● **Job**
Format all the rows below as a JSON list of strings with one string per line. Skip blank lines and leave the pictures out.
Provided entries start
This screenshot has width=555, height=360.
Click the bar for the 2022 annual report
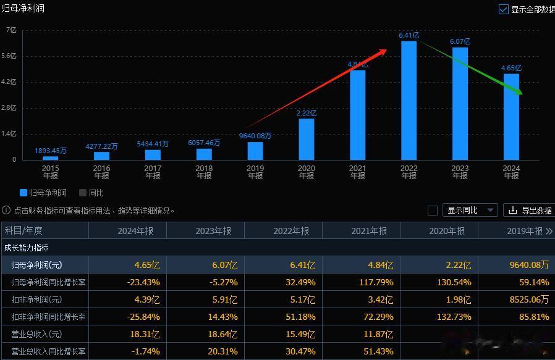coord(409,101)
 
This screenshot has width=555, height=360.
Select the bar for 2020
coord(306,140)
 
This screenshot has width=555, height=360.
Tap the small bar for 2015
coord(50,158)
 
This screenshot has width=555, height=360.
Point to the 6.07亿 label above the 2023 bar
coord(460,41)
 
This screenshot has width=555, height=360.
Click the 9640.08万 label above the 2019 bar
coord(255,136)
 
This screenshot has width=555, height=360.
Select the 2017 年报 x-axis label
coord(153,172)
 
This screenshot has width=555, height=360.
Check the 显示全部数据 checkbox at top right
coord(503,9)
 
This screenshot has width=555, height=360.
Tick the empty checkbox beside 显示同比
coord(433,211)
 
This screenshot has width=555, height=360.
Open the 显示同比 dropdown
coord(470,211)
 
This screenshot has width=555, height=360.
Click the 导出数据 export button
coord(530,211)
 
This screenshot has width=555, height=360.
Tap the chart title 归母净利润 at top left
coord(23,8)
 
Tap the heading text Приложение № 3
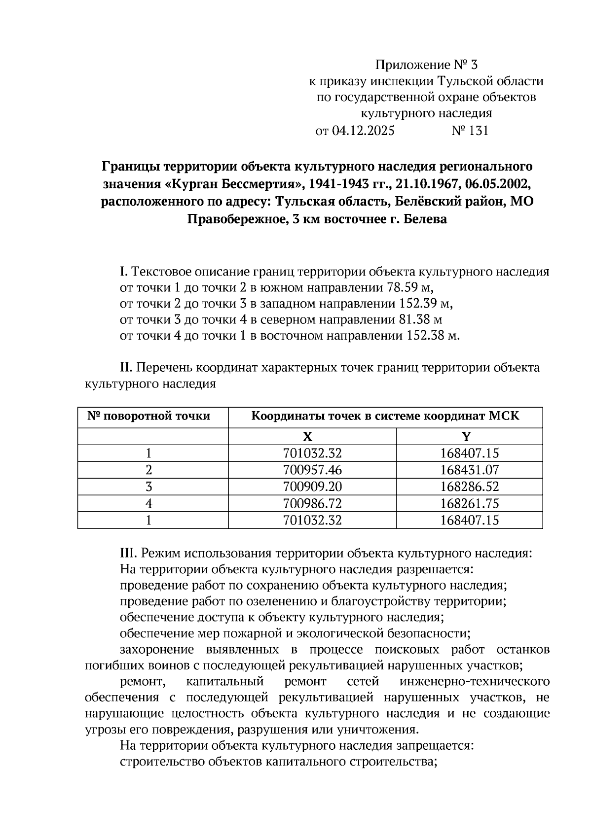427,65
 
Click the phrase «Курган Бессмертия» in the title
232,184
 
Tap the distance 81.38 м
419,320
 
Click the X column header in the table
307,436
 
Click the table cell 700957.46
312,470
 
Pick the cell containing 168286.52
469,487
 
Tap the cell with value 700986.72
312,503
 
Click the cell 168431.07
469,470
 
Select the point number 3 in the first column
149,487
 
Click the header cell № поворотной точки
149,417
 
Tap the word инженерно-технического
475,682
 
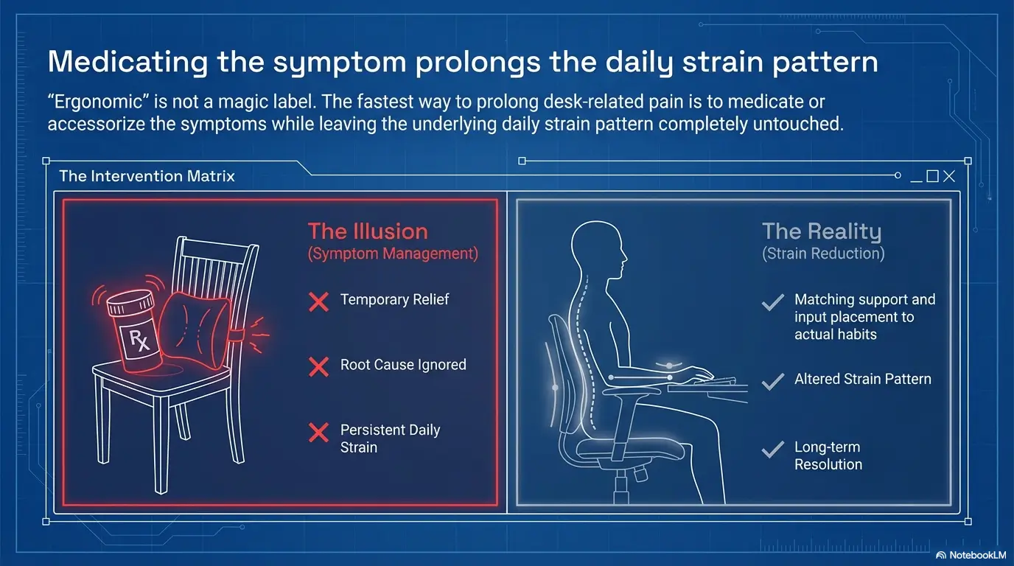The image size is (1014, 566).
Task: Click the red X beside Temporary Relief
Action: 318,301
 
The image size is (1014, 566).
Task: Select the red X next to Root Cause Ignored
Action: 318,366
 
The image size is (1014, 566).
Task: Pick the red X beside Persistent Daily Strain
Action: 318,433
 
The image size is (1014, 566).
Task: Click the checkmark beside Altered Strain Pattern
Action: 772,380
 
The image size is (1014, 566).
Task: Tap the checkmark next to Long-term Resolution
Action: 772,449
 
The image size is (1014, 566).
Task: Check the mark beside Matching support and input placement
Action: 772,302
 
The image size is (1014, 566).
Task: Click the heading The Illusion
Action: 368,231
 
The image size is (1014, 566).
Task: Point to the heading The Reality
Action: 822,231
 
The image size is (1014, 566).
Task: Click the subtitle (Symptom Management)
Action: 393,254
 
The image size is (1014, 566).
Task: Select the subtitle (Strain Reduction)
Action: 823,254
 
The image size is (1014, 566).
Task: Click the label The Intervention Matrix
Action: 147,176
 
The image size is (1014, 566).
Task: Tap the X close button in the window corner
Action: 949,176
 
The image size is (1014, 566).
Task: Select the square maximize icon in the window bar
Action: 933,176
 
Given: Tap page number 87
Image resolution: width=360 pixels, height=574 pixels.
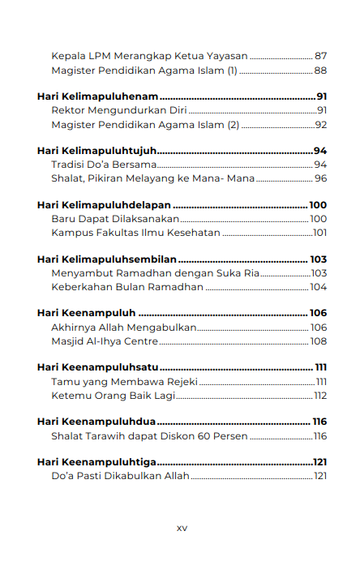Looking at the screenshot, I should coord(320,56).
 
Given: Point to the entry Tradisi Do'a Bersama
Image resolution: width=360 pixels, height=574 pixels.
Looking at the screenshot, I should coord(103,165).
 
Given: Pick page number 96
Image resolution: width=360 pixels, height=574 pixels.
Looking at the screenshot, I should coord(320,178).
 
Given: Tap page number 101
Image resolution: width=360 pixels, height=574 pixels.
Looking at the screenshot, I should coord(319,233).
Provided entries end
● **Solution**
[
  "This screenshot has width=555, height=360.",
  "Click the bar for the 2022 annual report",
  "coord(409,101)",
  "This screenshot has width=555, height=360.",
  "Select the bar for 2020",
  "coord(306,140)",
  "This screenshot has width=555, height=360.",
  "Tap the small bar for 2015",
  "coord(50,158)",
  "This screenshot has width=555, height=360.",
  "Point to the 6.07亿 label above the 2023 bar",
  "coord(460,41)",
  "This screenshot has width=555, height=360.",
  "Click the 9640.08万 label above the 2019 bar",
  "coord(255,136)",
  "This screenshot has width=555, height=360.",
  "Select the 2017 年报 x-axis label",
  "coord(153,172)",
  "This screenshot has width=555, height=360.",
  "Check the 显示全部数据 checkbox at top right",
  "coord(503,9)",
  "This screenshot has width=555, height=360.",
  "Tick the empty checkbox beside 显示同比",
  "coord(433,211)",
  "This screenshot has width=555, height=360.",
  "Open the 显示同比 dropdown",
  "coord(470,211)",
  "This screenshot has width=555, height=360.",
  "Click the 导出数据 export button",
  "coord(530,211)",
  "This screenshot has width=555, height=360.",
  "Tap the chart title 归母净利润 at top left",
  "coord(23,8)",
  "Tap the heading text Приложение № 3",
  "427,65",
  "Click the phrase «Курган Бессмертия» in the title",
  "232,184",
  "Tap the distance 81.38 м",
  "419,320",
  "Click the X column header in the table",
  "307,436",
  "Click the table cell 700957.46",
  "312,470",
  "Pick the cell containing 168286.52",
  "469,487",
  "Tap the cell with value 700986.72",
  "312,503",
  "Click the cell 168431.07",
  "469,470",
  "Select the point number 3 in the first column",
  "149,487",
  "Click the header cell № поворотной точки",
  "149,417",
  "Tap the word инженерно-технического",
  "475,682",
  "The image size is (1014, 566).",
  "Task: Click the red X beside Temporary Relief",
  "Action: 318,301",
  "The image size is (1014, 566).",
  "Task: Select the red X next to Root Cause Ignored",
  "Action: 318,366",
  "The image size is (1014, 566).",
  "Task: Pick the red X beside Persistent Daily Strain",
  "Action: 318,433",
  "The image size is (1014, 566).",
  "Task: Click the checkmark beside Altered Strain Pattern",
  "Action: 772,380",
  "The image size is (1014, 566).",
  "Task: Tap the checkmark next to Long-term Resolution",
  "Action: 772,449",
  "The image size is (1014, 566).",
  "Task: Check the mark beside Matching support and input placement",
  "Action: 772,302",
  "The image size is (1014, 566).",
  "Task: Click the heading The Illusion",
  "Action: 368,231",
  "The image size is (1014, 566).",
  "Task: Point to the heading The Reality",
  "Action: 822,231",
  "The image size is (1014, 566).",
  "Task: Click the subtitle (Symptom Management)",
  "Action: 393,254",
  "The image size is (1014, 566).",
  "Task: Select the subtitle (Strain Reduction)",
  "Action: 823,254",
  "The image size is (1014, 566).",
  "Task: Click the label The Intervention Matrix",
  "Action: 147,176",
  "The image size is (1014, 566).",
  "Task: Tap the X close button in the window corner",
  "Action: 949,176",
  "The image size is (1014, 566).",
  "Task: Select the square maximize icon in the window bar",
  "Action: 933,176",
  "Given: Tap page number 87",
  "Image resolution: width=360 pixels, height=574 pixels.",
  "Looking at the screenshot, I should coord(320,56).",
  "Given: Point to the entry Tradisi Do'a Bersama",
  "Image resolution: width=360 pixels, height=574 pixels.",
  "Looking at the screenshot, I should coord(103,165).",
  "Given: Pick page number 96",
  "Image resolution: width=360 pixels, height=574 pixels.",
  "Looking at the screenshot, I should coord(320,178).",
  "Given: Tap page number 101",
  "Image resolution: width=360 pixels, height=574 pixels.",
  "Looking at the screenshot, I should coord(319,233)."
]